受験生が「合格ライン」というときには,概ね2つの意味で使っているようです。
ひとつは「ある模試」で,合格率80%の実績を残すと思われる得点ライン。
これを知るには,毎年受験生の「合否結果」を知っておく必要がありますが,模試を実施している多くの予備校・塾では,合格者のデータは集めても,不合格者のデータは集めていないようで,そういう予備校・塾では,合格率は指標にできません。
また,代ゼミや東進ハイスクールなどの拠点型や地域型の予備校では,全国規模の合否データを集めることがそもそも出来ないということもあります。
そういう予備校では,「ボーダー」などと呼ぶ合格者の最低得点を合格ラインとしているようです。
さて,合格しやすい大学のひとつに東京大学があります。なにせ毎年3,000人以上が合格しているわけですから。国公立大ではNo.1の合格数です。

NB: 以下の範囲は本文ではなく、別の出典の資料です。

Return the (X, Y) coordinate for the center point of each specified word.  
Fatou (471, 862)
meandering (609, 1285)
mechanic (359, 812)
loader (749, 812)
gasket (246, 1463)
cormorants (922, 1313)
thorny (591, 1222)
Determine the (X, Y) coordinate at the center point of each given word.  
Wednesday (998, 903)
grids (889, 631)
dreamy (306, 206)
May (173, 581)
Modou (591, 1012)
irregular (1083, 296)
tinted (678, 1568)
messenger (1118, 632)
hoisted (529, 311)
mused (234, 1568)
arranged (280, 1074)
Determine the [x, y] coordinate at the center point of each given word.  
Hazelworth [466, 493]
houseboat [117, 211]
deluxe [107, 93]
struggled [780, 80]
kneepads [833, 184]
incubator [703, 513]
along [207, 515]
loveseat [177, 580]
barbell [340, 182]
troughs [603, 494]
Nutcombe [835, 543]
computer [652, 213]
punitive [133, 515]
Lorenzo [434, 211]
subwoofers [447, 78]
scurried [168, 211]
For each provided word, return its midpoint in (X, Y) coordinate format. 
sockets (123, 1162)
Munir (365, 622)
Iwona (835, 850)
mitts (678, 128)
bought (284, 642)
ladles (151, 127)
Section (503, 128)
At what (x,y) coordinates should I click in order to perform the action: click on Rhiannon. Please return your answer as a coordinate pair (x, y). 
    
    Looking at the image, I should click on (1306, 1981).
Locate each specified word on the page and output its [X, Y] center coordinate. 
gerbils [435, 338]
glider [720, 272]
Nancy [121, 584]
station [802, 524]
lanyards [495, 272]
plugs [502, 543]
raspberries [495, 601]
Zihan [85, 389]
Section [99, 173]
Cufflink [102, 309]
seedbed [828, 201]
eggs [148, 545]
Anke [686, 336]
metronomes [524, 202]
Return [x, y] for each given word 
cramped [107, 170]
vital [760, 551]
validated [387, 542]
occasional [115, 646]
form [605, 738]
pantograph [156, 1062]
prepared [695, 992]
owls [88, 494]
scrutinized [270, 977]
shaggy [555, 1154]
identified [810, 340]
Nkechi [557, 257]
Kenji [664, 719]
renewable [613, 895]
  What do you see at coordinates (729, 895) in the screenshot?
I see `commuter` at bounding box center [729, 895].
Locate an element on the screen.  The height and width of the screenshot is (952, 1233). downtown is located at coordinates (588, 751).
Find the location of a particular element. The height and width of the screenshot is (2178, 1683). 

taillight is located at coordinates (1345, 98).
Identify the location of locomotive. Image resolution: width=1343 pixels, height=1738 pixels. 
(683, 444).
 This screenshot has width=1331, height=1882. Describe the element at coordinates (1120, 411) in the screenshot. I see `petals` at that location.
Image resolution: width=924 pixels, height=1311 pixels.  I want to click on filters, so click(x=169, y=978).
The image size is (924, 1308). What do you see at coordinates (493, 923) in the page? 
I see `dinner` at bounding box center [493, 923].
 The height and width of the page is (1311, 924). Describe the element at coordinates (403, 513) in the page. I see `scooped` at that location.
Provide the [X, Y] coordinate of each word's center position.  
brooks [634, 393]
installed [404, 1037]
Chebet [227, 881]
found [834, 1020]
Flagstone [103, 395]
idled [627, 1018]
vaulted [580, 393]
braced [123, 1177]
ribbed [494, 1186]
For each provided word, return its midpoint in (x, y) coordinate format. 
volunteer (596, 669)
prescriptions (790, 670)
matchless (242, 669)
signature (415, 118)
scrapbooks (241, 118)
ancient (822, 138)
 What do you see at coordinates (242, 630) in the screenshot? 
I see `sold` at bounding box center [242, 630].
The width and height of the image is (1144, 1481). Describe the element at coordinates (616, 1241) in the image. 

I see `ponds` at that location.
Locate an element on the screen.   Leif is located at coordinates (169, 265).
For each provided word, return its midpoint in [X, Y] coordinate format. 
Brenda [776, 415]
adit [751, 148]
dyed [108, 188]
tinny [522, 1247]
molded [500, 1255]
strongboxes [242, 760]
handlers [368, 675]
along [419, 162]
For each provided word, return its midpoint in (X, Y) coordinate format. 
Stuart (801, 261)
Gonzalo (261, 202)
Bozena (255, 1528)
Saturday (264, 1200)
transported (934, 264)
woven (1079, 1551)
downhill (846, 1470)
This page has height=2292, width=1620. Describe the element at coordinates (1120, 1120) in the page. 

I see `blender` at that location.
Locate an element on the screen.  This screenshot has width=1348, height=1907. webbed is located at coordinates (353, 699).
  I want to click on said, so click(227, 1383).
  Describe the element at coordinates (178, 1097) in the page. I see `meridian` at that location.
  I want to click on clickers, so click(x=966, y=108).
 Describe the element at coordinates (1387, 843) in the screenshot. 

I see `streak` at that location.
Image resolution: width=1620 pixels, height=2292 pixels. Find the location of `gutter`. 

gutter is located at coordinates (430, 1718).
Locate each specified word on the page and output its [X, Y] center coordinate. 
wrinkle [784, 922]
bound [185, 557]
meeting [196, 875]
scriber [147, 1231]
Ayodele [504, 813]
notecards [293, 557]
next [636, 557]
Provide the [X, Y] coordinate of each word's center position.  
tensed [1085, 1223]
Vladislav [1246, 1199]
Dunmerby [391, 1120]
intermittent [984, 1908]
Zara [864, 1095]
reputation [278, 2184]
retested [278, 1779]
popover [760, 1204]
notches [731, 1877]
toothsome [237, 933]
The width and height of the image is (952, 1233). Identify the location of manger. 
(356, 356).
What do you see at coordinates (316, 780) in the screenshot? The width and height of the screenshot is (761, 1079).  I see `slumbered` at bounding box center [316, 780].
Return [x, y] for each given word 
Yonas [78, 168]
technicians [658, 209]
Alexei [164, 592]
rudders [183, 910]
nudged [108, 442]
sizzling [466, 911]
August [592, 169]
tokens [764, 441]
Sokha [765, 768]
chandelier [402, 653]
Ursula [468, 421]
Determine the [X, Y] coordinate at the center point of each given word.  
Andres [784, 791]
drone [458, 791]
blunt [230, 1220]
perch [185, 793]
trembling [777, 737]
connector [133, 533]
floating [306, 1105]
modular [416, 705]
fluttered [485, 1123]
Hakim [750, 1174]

この東京大学,「合格ライン」が高いのでも有名です。いわゆる「難しい大学」ですね。
さて,合格ラインが高い東京大学。各予備校は,ホントに「ボーダー」(合格最低点)を掴んでいるのでしょうか?
とてもそうは思えないデータがあります。
通常は,あなたが東京大学を受験したときの合格可能性=合格率 という見方をします。そういう意味では東京大学はとても難しい大学です。
ある模試では,
判定A 合格率80%以上
判定B 合格率60%以上
判定C 合格率40%以上
判定D 合格率20%以上
判定E 合格率20%未満
ということになっていますが,その模試で全国上位10%に入っても判定Aは付かないくらい高く設定されています。
でも,ホントに「難しい」のでしょうか?
実は,東京大学は,「合格者の受験生当時の模試成績が悪い」大学でもあるのです。
東京大学に受験する直前の模試で,判定Aを出して合格した受験生は,合格者の中では一握りです。判定Bで合格した受験生を加えても半分くらいにしかなりません。逆に合格者の半分近くは,判定Cは判定Dでも志望を変えずに入試に臨んだ受験生なのです。特に後期試験(一本化されましたよね)では,判定Eからの合格者もいたくらいです。
東京大学については,2段階選抜ライン いわゆるセンター試験でのアシキリラインさえ突破できれば,「合格率0%」なんてラインは存在しません。
もちろん,判定が悪い受験生は落ちる数も多く,判定に合わせた「低い合格率」ではあるんですが,合格者の多くはその低い合格率を突破してきた人たちなんですね。
さて,模試では「合格ライン」を判定Bに置きますが,判定Dの受験生は,東京大を受験していはイケナイと思いますか?
それと,書き忘れるところでした。こと,東京大学については,合格者を数十人規模で出している有名高校よりも,受験者が1人しかいないという地方公立高校の方が「合格率」は高いんです。
ここには,後期日程や私立大学がもう少しきちんと整備できていれば冒険できる実力がある地方の現役生たちが,東京大学受験に躊躇している現実があります。
あなたの母校の過去の東京大学の「合格率」を調べてみてはいかがでしょうか? 私なら,自分の子供には,東京の超有名私立高よりも,地元(大都市圏以外)のトップ公立校を勧めたいと思います。